■ Required action
In the entries below, find the line with "Task: Click the" and print exactly every line from there up to and including the line with "The image size is (1135, 586).", with no other lines.

■ Input records
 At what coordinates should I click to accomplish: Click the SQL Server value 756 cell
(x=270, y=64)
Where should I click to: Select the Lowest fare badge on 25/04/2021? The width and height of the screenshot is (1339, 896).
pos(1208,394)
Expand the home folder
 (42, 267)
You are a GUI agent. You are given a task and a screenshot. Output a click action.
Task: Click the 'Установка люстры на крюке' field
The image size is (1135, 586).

...

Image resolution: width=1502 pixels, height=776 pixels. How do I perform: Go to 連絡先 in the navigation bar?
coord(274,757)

* * *

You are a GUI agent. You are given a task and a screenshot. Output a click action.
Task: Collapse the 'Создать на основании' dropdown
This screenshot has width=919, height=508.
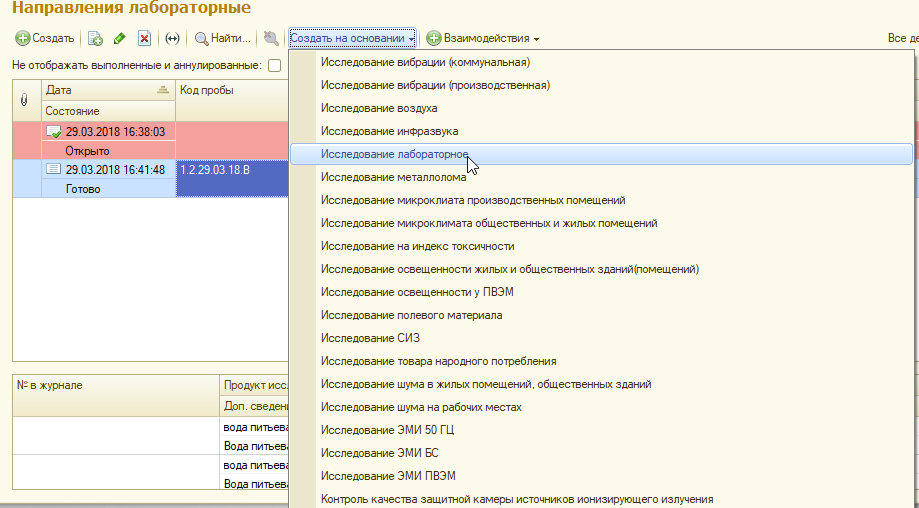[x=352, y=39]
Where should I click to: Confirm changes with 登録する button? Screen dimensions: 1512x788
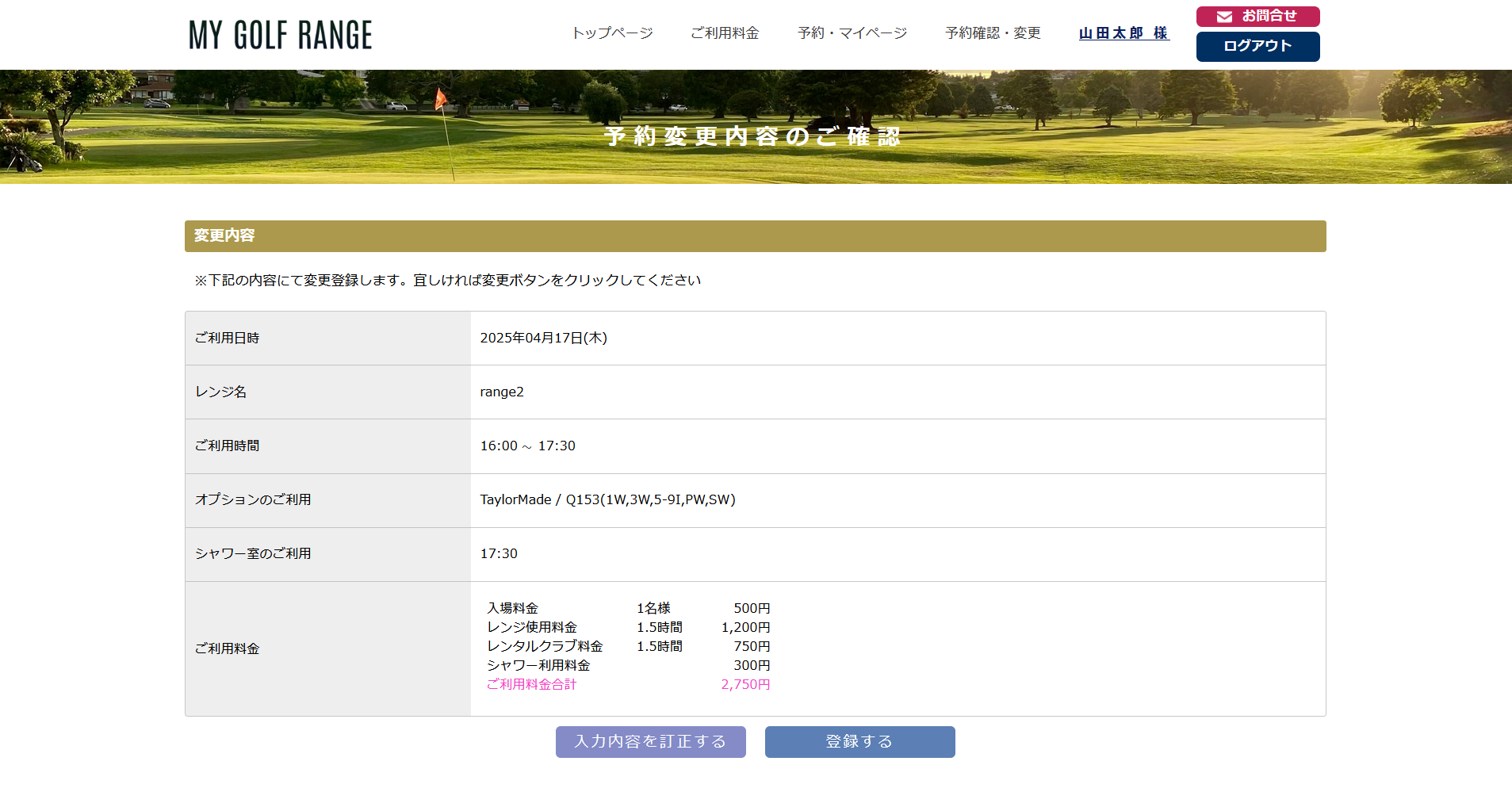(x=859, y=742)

■ Result below
Task: Click the 'Установка люстры на крюке' field
The image size is (1135, 586).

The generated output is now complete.